In addition to the core benefits of medical scribe use in the healthcare setting, here are a few more points to note about medical scribes, what they can do, and how they are able to do it:
Assist not just document
Although the main role of medical scribes is to accurately document patient exams, it is not the only way in which they help to increase workflow efficiency. Scribes are not just documenters; they can also assist the physician with scheduling reminders, navigating the EHR to find necessary patient information, and arranging communication between different departments on behalf of the physician. In this way, the medical scribe is an active participant in healthcare events whose contributions can have an effect in the long-term (e.g. documentation for post-acute care).
Many options to accommodate patient comfort and privacy
Although many experiences from patients and physicians have noted improvements to the patient-doctor relationship due to the increased focus on patient care and less time at the computer, some still critique the presence of scribes as an intrusion into patient comfort and/or privacy. There are, however, ways to work around some of these aspects by offering different options through which scribes can perform their duties. This can include verbal dictation to the scribe that is present in another room, or telescribing, which involves remote recording through a built-in microphone in the examination room.

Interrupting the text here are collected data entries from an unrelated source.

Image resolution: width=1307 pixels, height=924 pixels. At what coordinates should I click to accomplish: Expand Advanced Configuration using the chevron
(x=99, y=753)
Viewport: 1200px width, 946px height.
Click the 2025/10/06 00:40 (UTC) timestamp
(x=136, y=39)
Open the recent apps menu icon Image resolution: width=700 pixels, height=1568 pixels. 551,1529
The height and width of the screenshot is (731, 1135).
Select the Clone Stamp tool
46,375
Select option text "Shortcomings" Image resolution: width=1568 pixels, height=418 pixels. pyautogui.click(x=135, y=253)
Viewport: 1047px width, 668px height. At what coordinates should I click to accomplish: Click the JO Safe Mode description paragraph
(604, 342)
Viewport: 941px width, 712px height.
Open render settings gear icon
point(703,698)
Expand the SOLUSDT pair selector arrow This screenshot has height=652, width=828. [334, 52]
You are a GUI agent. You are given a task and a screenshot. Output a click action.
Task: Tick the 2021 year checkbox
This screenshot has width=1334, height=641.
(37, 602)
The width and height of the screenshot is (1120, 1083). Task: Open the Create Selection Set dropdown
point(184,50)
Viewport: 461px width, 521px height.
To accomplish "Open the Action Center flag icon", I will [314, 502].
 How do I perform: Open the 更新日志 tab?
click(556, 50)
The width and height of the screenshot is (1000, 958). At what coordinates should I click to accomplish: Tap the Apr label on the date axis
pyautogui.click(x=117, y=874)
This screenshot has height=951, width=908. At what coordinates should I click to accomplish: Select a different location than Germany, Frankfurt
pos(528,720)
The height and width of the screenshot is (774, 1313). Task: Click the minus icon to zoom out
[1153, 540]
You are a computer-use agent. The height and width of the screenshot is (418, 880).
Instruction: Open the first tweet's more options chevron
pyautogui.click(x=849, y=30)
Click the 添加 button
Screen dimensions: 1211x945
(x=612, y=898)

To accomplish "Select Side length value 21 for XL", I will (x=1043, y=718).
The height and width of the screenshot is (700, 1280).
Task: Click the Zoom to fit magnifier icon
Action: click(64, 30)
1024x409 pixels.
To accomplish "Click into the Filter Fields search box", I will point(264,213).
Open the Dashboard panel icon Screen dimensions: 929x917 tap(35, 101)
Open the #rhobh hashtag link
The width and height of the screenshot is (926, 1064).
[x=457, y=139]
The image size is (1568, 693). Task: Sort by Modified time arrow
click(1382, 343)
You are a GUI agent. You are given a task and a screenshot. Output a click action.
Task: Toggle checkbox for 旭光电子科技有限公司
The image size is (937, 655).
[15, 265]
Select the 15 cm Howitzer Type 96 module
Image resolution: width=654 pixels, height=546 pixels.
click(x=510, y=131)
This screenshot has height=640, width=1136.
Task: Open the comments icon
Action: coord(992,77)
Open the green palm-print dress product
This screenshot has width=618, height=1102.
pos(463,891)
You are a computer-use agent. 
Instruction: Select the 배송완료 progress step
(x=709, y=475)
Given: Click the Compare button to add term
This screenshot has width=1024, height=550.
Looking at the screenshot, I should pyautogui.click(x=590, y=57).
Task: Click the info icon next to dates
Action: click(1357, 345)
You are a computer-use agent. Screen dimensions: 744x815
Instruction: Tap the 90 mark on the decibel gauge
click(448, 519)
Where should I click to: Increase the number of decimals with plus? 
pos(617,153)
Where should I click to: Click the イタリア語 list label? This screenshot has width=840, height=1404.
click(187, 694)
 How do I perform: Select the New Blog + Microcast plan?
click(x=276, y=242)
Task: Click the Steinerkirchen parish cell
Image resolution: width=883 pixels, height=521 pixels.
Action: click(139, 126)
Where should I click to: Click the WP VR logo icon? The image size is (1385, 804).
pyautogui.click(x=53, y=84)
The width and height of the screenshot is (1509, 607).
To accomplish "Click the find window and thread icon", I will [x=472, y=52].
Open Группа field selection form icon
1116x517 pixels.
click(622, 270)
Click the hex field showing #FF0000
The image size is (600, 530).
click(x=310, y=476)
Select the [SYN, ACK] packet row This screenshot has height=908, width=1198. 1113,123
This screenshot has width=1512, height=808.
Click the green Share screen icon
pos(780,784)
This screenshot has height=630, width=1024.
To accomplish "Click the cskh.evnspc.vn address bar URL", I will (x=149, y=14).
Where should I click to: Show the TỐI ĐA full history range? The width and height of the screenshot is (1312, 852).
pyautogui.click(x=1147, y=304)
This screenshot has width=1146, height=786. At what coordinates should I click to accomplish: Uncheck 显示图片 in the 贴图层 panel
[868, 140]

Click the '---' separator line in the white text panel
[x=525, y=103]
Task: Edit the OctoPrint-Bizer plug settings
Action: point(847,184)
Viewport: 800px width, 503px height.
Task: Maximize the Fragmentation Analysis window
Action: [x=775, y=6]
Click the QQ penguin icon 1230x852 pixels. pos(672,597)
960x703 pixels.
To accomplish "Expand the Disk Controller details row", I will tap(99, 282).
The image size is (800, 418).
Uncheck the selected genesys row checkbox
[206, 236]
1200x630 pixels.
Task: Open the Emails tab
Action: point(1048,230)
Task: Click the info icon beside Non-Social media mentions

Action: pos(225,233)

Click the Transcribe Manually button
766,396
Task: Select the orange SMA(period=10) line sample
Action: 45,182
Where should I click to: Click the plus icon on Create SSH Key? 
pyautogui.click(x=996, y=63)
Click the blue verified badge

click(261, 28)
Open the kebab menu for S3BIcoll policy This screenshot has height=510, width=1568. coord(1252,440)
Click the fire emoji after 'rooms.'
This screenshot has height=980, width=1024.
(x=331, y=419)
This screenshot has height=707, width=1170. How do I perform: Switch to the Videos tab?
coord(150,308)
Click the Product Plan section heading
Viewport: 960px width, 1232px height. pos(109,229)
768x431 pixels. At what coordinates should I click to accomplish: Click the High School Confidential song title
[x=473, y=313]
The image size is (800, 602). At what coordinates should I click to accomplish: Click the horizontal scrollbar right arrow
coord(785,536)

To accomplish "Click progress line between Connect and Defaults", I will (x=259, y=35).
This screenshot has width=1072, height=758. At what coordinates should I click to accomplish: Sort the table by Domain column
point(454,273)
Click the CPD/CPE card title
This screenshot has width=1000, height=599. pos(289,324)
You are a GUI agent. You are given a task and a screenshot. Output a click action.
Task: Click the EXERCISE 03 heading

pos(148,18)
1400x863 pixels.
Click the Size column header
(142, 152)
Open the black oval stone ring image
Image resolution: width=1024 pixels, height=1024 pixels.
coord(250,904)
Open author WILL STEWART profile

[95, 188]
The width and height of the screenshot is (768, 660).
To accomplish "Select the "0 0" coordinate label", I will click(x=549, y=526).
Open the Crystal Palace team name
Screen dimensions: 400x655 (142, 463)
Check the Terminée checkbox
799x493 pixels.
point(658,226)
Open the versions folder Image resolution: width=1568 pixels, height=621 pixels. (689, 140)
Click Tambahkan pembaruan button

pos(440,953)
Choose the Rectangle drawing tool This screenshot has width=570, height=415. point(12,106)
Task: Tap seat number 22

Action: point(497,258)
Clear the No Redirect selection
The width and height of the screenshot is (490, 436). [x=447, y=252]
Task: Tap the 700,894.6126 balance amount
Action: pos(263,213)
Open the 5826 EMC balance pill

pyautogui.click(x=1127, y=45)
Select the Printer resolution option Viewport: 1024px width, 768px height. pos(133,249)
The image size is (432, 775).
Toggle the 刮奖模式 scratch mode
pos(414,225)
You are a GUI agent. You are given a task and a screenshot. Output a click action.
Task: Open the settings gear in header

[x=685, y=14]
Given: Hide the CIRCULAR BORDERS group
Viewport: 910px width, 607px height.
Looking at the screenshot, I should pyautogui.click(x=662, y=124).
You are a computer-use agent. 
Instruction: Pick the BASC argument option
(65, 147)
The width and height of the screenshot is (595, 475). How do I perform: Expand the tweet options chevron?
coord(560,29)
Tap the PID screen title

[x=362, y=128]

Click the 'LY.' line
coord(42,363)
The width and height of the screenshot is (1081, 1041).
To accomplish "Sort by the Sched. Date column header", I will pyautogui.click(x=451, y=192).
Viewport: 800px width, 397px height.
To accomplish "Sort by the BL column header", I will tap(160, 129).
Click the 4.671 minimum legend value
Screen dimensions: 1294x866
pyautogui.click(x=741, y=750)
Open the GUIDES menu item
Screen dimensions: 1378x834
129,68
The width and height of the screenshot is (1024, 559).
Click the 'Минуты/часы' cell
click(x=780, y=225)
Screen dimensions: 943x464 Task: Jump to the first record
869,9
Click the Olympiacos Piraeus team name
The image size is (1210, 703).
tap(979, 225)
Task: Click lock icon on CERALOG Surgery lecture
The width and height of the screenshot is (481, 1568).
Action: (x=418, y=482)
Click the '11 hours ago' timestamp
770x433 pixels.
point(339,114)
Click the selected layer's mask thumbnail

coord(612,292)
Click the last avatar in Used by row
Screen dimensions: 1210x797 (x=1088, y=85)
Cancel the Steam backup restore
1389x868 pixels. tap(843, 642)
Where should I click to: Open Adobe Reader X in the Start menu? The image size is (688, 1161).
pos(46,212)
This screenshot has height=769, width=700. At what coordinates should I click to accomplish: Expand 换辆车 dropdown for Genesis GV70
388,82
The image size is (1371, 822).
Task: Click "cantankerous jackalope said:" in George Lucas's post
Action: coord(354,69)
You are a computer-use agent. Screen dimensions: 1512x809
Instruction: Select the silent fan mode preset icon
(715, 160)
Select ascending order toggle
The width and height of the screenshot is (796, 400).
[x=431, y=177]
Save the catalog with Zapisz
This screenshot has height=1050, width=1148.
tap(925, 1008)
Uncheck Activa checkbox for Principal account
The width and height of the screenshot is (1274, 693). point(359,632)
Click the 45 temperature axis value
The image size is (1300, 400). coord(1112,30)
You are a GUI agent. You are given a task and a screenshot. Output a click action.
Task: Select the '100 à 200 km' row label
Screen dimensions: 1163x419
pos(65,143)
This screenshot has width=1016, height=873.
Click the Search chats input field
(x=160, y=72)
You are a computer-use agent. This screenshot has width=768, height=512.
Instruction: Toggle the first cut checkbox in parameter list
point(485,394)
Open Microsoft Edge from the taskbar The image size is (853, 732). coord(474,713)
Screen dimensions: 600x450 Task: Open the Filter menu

Other regulatory details to note
Most importantly, the documented work of the medical scribe must be verified by the practicing physician and signed off by both physician and scribe. Documentation of what was performed by scribe and physician for the entire patient examination must be clearly stated in the EHR. Updating the EHR template to include relevant information about physician and scribes, mandated by CMS, is important, especially in the case of a CMS audit, but also as a means to accurately record who contributed to what.